All of the controls on both Virtual Channel and Mixbuss are automatable, and I sometimes automated the Drive control and copied the data to all group master instances. This worked well when I wanted song choruses to “bloom” in harmonic thickness—they already increased in level and in stereo width, but still were not truly special until I did this little trick.

START WITH VCC
The best way to use VCC is to start a mix with Virtual Channels already in every first slot of the DAW mixer. Building the mix went better, and I found it easier to stabilize the tracks into a more cohesive whole. In general, harmonic distortion and character becomes pronounced on full-level sources when a Virtual Channel’s Input and/or Drive controls are advanced above 12 o’clock.
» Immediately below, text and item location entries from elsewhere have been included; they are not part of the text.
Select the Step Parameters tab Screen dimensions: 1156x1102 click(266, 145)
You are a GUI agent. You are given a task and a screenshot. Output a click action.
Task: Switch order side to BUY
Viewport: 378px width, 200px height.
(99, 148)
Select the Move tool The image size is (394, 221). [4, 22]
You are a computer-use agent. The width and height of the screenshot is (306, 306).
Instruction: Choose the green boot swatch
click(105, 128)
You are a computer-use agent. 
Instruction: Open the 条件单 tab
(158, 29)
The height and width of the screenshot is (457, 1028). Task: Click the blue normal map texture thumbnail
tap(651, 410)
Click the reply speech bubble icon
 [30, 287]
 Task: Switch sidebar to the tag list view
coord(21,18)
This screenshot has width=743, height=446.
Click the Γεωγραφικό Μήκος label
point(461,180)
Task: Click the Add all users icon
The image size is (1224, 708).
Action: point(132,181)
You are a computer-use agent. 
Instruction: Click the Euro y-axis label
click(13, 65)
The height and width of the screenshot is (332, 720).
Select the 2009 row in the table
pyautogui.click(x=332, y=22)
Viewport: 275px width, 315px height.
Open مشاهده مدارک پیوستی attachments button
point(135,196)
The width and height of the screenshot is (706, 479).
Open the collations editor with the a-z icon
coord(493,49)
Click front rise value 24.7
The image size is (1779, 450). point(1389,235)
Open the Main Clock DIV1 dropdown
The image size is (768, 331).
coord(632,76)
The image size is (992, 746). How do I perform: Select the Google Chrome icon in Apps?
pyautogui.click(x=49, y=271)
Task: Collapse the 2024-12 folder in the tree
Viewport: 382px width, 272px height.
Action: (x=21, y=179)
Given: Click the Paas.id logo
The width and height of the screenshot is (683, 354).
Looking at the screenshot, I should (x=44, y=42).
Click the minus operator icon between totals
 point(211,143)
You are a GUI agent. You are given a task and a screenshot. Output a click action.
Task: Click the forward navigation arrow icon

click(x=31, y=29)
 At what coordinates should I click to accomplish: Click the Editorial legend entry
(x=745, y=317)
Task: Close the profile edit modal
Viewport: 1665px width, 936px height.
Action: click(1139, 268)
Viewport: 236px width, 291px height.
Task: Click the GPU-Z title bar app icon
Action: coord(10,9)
I also had good luck building a mix in stereo stems with each stem submaster processed by a different console model. I used the Brit N Discrete for a drum ’n’ bass stem, Brit 4k for the vocal stems, US A Discrete for keyboards and the “trident” mode for guitars.

On my drum ’n’ bass stem, I had the bass amp track as group master with input set to 1.3 dB and Drive at 2.3 dB. (A small pop-up window indicates these values.) On this stem, the Brit N Discrete was the most “colorfully distorted,” with USA A Discrete a close second. Brit 4K sounded the cleanest, with the “trident” model somewhere in between. Results vary and greatly depend on the program source and recorded level.

I liked running this drum ’n’ bass stem hard with the bass guitar amp track as group master. But there were places where the recorded bass amp track “blows up,” and the VCC process made it worse, so I automated the bass amp track’s Virtual Channel Bypass button for only those moments. This solved that issue without losing level, and thankfully it didn’t affect the rest of the channels in its group. Later, I chose another track in this group as master, yet the bass track retained the Bypass button automation information—what a good thing!

Slate Digital’s Virtual Console Collection is an amazing idea for a DAW plug-in. When used on all tracks or groups of tracks in your mix, it adds an indescribable richness and earthiness to the overall sound similar to a badly abused and overdriven vintage recording console. I love it!

Barry Rudolph is an L.A.-based recording engineer.